Overview
- Type: Bus
- Manufacturer: Arrival
- Assembly: Banbury, Oxfordshire Rock Hill, South Carolina

Body and chassis
- Class: Single-decker bus
- Layout: Rear-motor, rear-wheel drive
- Doors: 1, 2 or 3
- Floor type: Low-floor
- Chassis: Integral

Powertrain
- Capacity: 310.8 kWh
- Range: 200–408 km (124–254 mi) (payload-dependent up to 8,000 kg (18,000 lb)
- Plug-in charging: AC and DC charging capability

Dimensions
- Length: 10.5 to 12 m (34 to 39 ft)
- Height: 3.0 m (9.8 ft)
- Kerb weight: 8,000 kg (8.0 t), unladen 16,000 kg (16 t), GVW

= Arrival Bus =

Low-floor single-decker electric bus

The Arrival Bus was a proposed low-floor single-decker electric bus model manufactured by British electric vehicle producer Arrival.
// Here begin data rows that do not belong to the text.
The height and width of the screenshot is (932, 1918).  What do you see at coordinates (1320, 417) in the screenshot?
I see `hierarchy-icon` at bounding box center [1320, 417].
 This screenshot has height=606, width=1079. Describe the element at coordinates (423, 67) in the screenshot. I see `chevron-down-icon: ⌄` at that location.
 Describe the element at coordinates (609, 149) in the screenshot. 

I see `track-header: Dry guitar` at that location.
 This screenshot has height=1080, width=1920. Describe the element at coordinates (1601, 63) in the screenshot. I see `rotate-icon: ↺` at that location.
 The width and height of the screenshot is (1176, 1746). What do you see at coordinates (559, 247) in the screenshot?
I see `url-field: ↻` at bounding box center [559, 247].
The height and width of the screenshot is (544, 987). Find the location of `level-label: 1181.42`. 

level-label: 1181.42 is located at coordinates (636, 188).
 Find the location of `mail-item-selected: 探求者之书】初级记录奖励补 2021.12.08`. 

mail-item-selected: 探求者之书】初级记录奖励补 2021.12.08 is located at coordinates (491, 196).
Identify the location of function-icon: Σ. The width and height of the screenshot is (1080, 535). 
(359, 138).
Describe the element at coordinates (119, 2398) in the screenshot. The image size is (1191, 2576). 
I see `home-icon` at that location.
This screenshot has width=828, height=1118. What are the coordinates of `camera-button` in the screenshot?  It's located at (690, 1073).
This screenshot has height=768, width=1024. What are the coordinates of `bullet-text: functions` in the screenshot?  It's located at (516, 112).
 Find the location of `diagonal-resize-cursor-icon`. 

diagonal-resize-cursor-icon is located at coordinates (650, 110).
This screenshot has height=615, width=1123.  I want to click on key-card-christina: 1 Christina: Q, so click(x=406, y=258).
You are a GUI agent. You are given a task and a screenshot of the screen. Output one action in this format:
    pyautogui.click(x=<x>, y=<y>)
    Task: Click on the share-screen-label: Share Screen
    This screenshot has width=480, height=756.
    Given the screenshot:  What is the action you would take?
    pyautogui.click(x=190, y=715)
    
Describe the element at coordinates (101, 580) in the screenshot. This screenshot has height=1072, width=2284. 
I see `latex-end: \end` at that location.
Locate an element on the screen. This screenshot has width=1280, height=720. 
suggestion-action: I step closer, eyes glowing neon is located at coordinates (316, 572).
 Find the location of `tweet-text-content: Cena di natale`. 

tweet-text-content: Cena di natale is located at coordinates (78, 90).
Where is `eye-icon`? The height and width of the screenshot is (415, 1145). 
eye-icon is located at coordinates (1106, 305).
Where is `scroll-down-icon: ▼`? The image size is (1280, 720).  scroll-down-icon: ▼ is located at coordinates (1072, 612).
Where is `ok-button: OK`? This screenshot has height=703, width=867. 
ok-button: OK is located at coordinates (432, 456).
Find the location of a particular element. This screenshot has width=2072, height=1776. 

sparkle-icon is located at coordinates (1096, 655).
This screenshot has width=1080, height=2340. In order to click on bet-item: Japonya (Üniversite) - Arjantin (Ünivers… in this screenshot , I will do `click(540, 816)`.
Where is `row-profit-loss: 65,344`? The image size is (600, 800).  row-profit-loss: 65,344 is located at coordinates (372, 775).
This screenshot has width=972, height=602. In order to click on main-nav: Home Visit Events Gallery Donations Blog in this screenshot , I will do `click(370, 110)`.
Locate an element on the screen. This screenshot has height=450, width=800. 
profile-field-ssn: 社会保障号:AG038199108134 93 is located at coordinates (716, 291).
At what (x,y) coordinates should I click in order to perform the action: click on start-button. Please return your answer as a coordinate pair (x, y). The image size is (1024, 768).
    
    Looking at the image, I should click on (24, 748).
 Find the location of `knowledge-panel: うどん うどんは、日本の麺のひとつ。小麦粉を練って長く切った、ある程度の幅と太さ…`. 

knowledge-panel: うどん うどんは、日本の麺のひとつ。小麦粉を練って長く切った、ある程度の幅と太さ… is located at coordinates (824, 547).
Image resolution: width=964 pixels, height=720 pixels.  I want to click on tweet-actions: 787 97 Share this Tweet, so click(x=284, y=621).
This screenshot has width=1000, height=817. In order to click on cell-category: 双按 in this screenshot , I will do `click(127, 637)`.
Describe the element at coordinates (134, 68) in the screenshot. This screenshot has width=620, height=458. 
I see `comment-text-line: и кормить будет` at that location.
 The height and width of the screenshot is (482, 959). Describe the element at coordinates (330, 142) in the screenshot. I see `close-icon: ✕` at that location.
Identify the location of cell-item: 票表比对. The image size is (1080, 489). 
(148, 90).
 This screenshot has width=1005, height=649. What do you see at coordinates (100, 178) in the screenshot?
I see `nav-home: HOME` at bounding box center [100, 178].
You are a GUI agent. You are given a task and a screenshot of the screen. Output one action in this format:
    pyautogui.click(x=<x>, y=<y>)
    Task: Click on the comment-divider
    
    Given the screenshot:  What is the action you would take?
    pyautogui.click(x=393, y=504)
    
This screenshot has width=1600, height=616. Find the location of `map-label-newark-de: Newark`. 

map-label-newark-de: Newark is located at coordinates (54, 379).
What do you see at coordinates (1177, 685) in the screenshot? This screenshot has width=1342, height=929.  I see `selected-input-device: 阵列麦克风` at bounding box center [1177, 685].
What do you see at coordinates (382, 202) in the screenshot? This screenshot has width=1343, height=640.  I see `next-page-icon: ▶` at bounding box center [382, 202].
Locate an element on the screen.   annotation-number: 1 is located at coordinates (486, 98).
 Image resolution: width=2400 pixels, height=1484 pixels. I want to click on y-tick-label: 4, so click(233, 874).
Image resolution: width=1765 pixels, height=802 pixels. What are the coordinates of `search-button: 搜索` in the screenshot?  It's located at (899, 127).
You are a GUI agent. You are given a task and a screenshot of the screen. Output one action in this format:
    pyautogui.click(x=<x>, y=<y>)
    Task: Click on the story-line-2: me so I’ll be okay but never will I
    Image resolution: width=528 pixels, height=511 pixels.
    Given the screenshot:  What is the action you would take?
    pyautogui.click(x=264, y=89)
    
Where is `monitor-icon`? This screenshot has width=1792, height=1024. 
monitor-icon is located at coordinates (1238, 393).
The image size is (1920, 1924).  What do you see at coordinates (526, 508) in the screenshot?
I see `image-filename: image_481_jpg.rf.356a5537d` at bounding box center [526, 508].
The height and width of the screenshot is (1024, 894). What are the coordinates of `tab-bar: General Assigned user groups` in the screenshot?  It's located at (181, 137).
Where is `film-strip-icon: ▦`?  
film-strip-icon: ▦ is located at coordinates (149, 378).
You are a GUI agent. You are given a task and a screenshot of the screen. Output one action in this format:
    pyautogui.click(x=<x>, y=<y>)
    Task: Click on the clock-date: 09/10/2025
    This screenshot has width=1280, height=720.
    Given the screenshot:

Prototypes of the bus commenced construction and entered beta testing in 2020, with the first prototype unveiling occurring in November 2021. Ongoing testing of prototypes was expected, with full-scale production stated to begin by the end of 2022.

Arrival secured a letter of intent with Ember to serve as the primary launch customer for the Arrival Bus, while FirstGroup were expected to conduct additional testing across the United Kingdom.

Two primary models were planned: the Arrival Bus B10, spanning 10.5 meters (34 ft), and the Arrival Bus B12, measuring 12 meters (39 ft) and accommodating up to 36 passenger seats. Distribution would extend to both European and North American markets, with manufacturing operations planned at Arrival's primary facility in Bicester, Oxfordshire, for the European market, and at a microfactory in Rock Hill, South Carolina, for the North American market.

In May 2022, the Arrival Bus obtained safety certification from the European Union, clearing the path for production to commence. However, in August 2022, Arrival announced a pause in the development of its bus and car projects, leading to the postponement of trials with FirstGroup.

The Arrival Bus factory in Bicester was purchased by Wrightbus in 2024, who used the site to launch a new battery-electric bus repowering subsidiary company named NewPower in June 2024.